◆ **The task**
Each record, minus any picture, should be returned exactly as written.

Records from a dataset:
###
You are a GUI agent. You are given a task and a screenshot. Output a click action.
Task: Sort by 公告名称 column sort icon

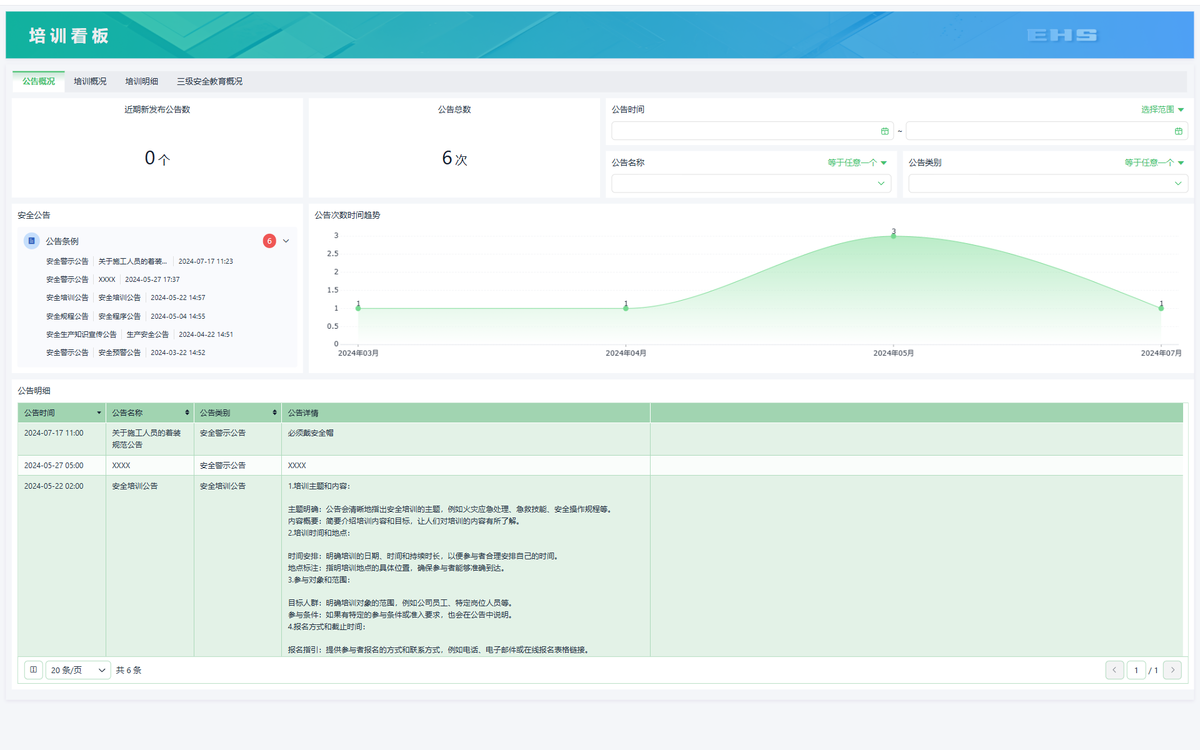pos(187,412)
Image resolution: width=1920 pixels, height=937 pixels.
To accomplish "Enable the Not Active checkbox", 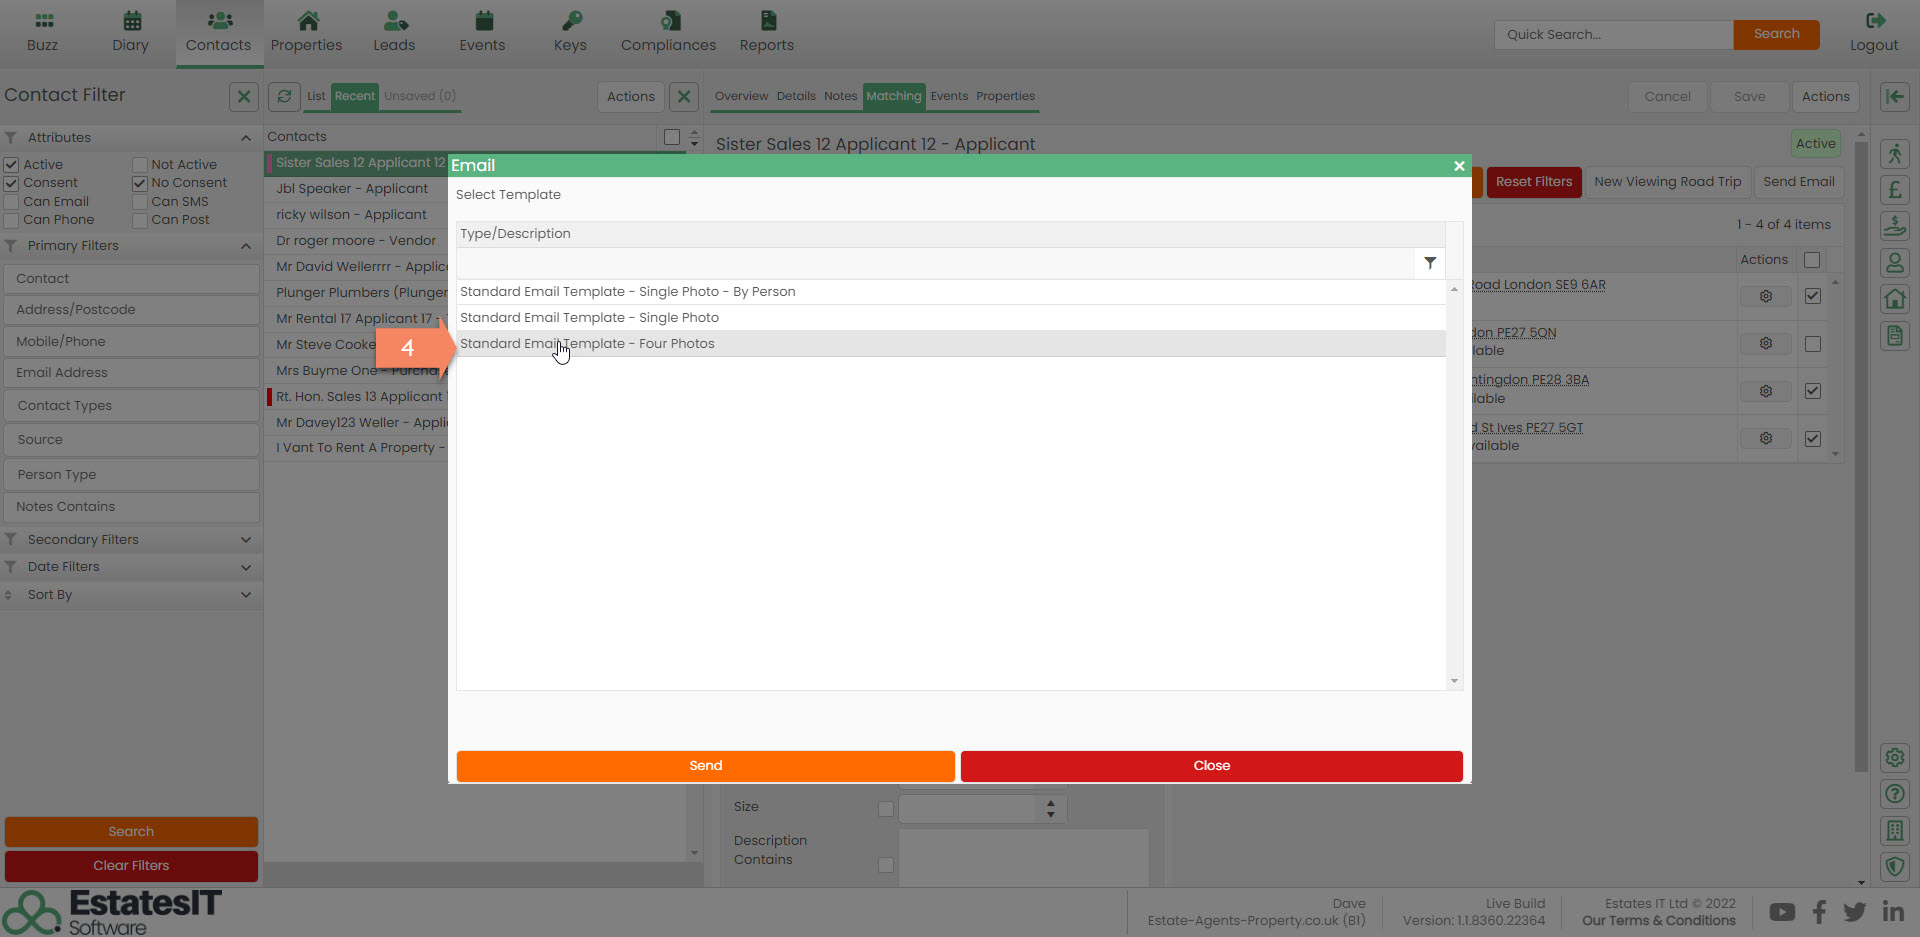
###
◆ **Answer area**
You are a GUI agent. You are given a task and a screenshot. Output a click action.
Task: Sort by 公告名称 column sort icon

pos(187,412)
Image resolution: width=1920 pixels, height=937 pixels.
To accomplish "Enable the Not Active checkbox", 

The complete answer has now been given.